■ Work item: Give back, word for word, only the lines from the opening of the records through the one with "Image resolution: width=1024". Pictures stay out.

■ Material provided:
+ + +

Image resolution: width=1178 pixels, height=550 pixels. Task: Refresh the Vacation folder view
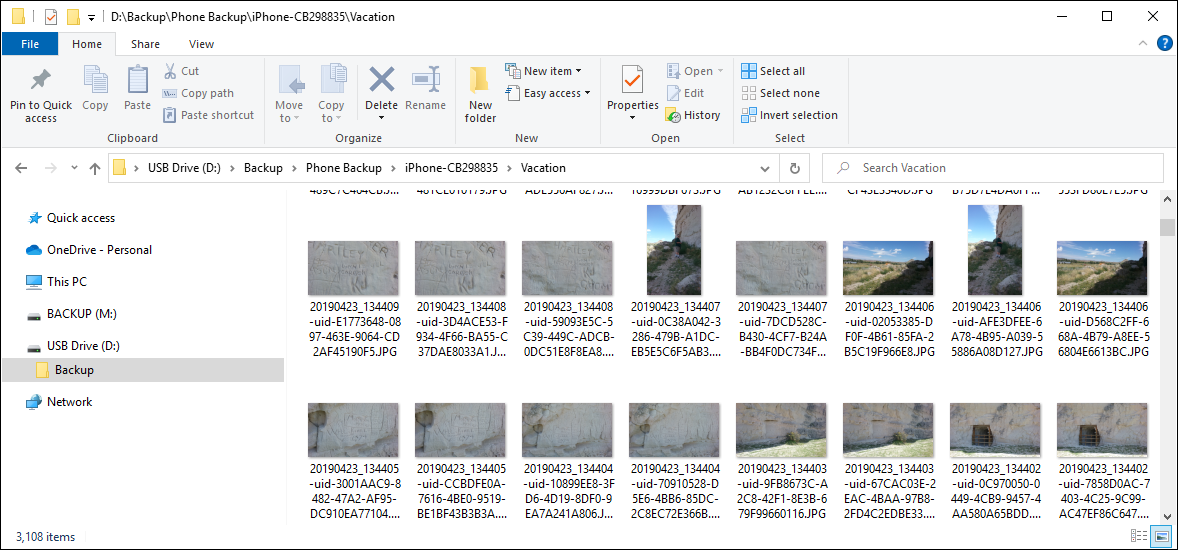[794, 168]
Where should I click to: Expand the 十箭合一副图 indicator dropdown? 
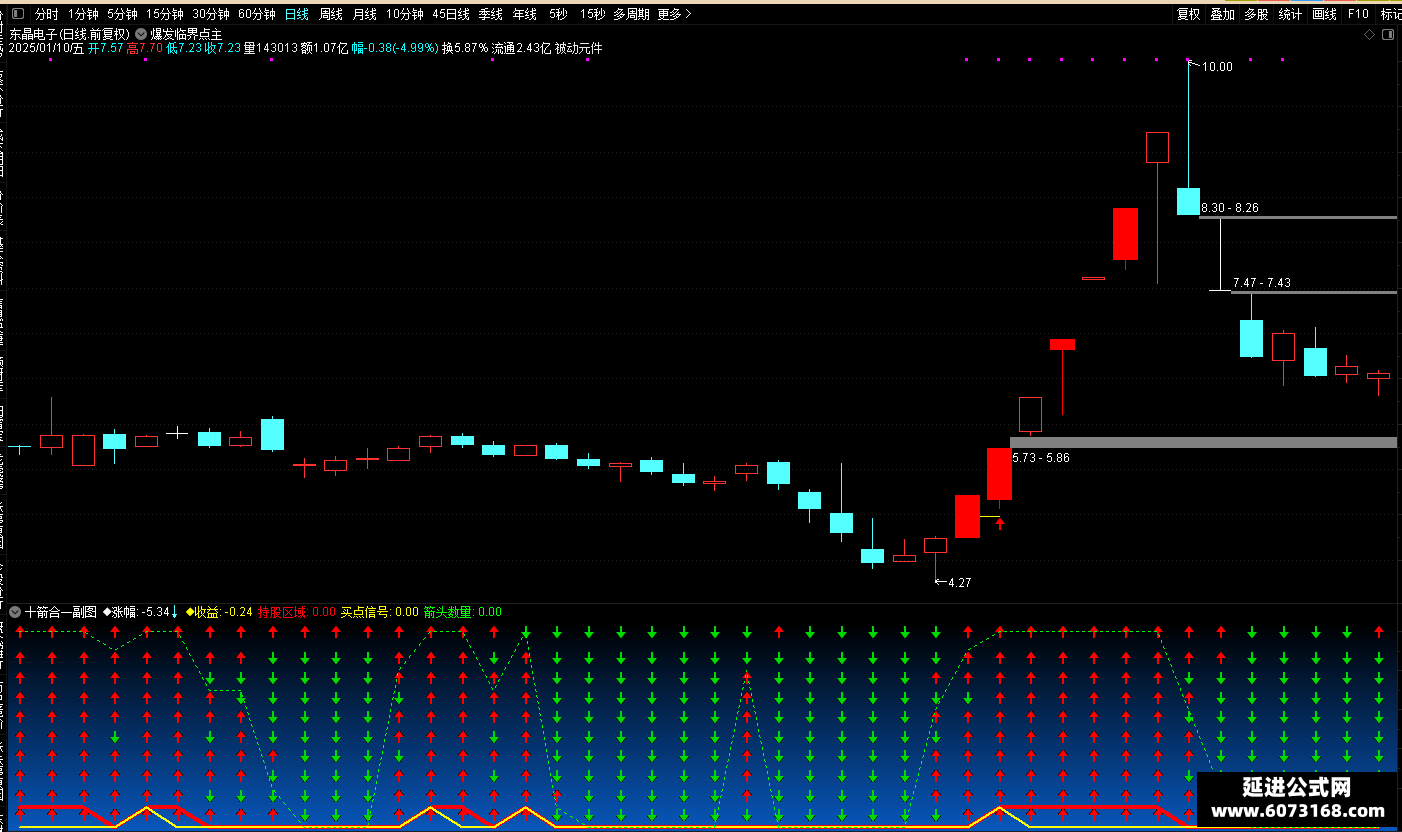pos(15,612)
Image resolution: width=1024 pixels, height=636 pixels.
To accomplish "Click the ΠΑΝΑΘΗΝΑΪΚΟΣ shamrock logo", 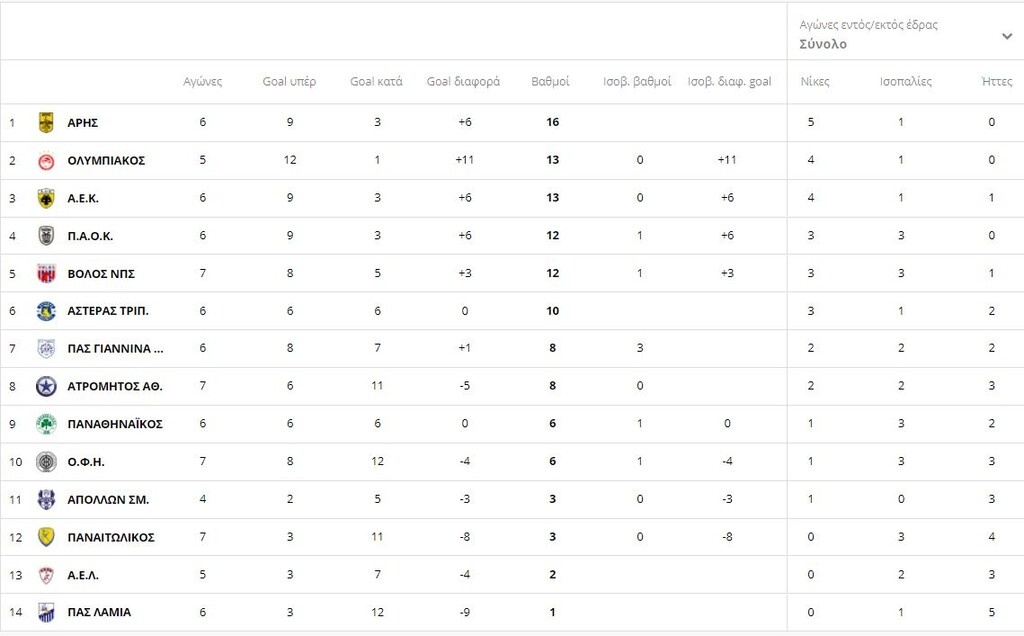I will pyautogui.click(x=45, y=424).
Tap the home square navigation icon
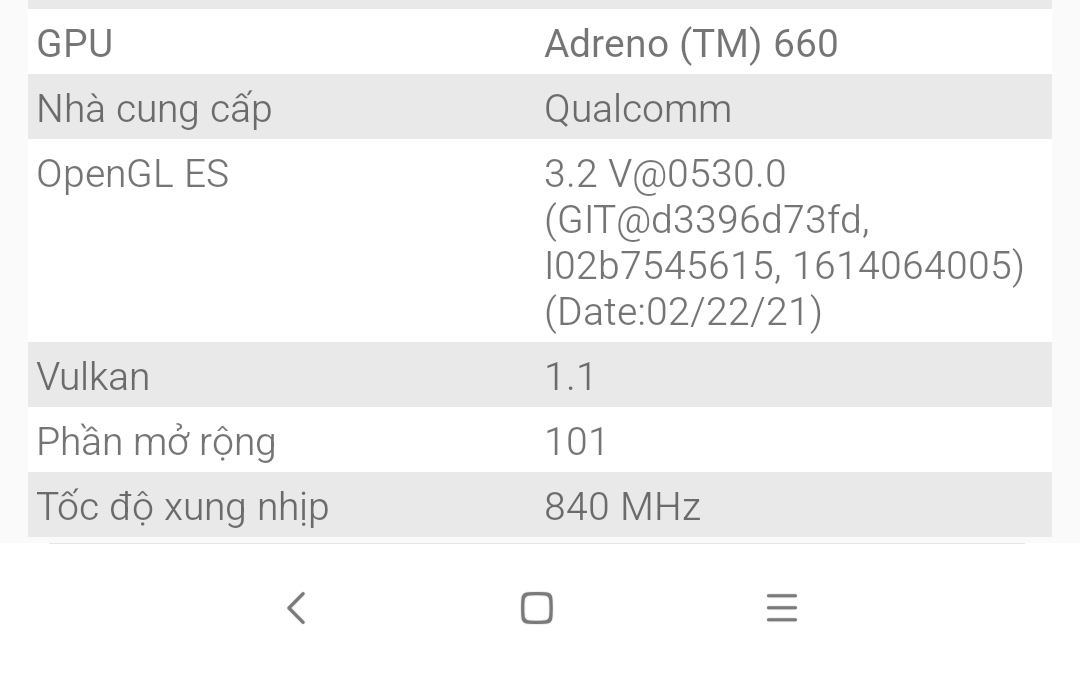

+ + +

■ Written reply:
Image resolution: width=1178 pixels, height=550 pixels. Task: Refresh the Vacation folder view
[794, 168]
Where should I click to: Expand the 十箭合一副图 indicator dropdown? 
pos(15,612)
Image resolution: width=1024 pixels, height=636 pixels.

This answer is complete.